*** Opening of SUPPLIED RECORDS ***
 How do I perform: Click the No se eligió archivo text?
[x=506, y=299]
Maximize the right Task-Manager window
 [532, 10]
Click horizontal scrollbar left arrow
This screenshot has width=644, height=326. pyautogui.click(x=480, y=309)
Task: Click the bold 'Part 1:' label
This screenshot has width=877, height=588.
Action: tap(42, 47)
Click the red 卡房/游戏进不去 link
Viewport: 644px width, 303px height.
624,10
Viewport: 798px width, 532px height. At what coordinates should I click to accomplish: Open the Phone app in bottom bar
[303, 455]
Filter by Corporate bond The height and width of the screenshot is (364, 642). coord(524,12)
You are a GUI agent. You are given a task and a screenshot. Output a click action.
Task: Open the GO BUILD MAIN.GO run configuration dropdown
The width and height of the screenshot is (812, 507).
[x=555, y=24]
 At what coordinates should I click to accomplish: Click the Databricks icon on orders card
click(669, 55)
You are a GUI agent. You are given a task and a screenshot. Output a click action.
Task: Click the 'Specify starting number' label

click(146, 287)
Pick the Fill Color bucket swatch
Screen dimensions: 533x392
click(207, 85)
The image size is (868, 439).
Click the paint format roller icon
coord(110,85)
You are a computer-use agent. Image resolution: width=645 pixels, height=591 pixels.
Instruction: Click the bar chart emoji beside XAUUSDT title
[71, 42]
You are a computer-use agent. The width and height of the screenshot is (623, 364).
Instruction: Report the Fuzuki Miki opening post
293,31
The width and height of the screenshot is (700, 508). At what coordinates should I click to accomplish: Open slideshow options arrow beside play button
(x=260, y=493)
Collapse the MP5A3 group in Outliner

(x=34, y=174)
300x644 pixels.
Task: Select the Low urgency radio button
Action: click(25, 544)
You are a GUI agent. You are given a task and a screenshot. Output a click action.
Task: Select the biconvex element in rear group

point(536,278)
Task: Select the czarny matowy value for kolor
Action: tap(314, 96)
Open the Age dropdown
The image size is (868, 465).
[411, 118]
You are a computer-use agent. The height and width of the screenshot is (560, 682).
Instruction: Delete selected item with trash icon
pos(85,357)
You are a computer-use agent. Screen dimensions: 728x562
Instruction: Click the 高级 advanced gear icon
*** Close of SUPPLIED RECORDS ***
▸ PROMPT: Where a line of the material above holds the string "dropdown", copy that line.

▸ TASK RESPONSE:
Task: Open the GO BUILD MAIN.GO run configuration dropdown
Open the Age dropdown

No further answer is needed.